Meta-Learning: Learning to Learn

Although artificial intelligence and machine learning are currently extremely fashionable, applying machine learning on real-life problems remains very challenging. Data scientists need to evaluate various learning algorithms and tune their numerous parameters, based on their assumptions and experience, against concrete problems and training data sets. This is a long, tedious, and resource expensive task. Meta-learning is a recent technique to overcome, i.e. automate this problem. Meta-learning aims at using machine learning itself to automatically learn the most appropriate algorithms and parameters for a machine learning algorithm.
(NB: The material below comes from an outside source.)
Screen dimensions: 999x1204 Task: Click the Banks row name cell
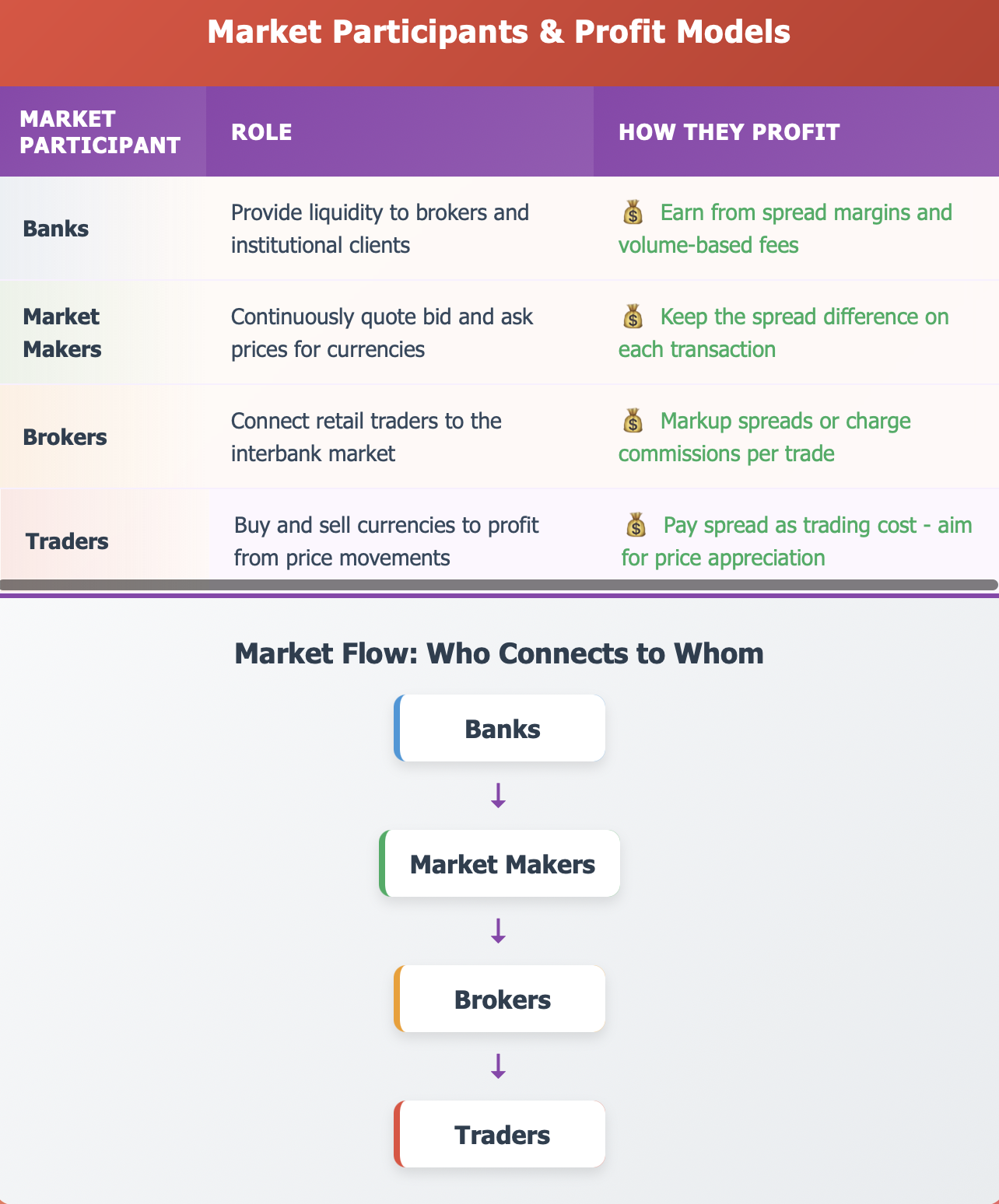point(56,229)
Teaching machines how to learn is hard

Artificial intelligence and machine learning are currently extremely fashionable. In recent years, this technology has left the realm of research and universities behind and is getting more and more attention from industries, governments, and public bodies. Moreover, it is increasingly subject of public debates. In recent years it has been shown that advanced machine learning algorithms, like neural networks, have the potential to be successfully applied to many domains, e.g. machine translation, image recognition, self-driving cars, and automation. 
 
Driven by emerging technologies, like the Internet of Things (IoT), cyber-physical systems (CPS), and the so-called Industry 4.0, today more data than ever is produced and collected across many different industries. Often measured by sensors, this data captures the behaviour of a system. By detecting patterns, valuable insights and future predictions can be derived from the collected data. Therefore, it is no surprise that more and more companies, aside from the big players, start to explore how artificial intelligence and machine learning can be an asset to their businesses and how the collected data can be used to create value.
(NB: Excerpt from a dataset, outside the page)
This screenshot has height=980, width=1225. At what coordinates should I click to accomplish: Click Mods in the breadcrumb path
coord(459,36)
Unfortunately, without deep machine learning and mathematical expertise it is very difficult or even impossible to build suitable learning models — not to mention implementing ones own algorithms. The choice of different algorithms and their parameters are numerous and it is extremely difficult to understand their impacts. When to apply restricted Boltzmann machines, long short-term memory neural networks, deep believe networks, convolutional neural networks, auto-encoders, random forests, k-nearest neighbours? Or perhaps a Gaussian mixture model performs better for this specific case? How to choose the number of layers in a neural network, how to determine the best value for k in k-nearest neighbours? What is a ReLU or Pooling layer? What is a vanishing gradient and why it matters?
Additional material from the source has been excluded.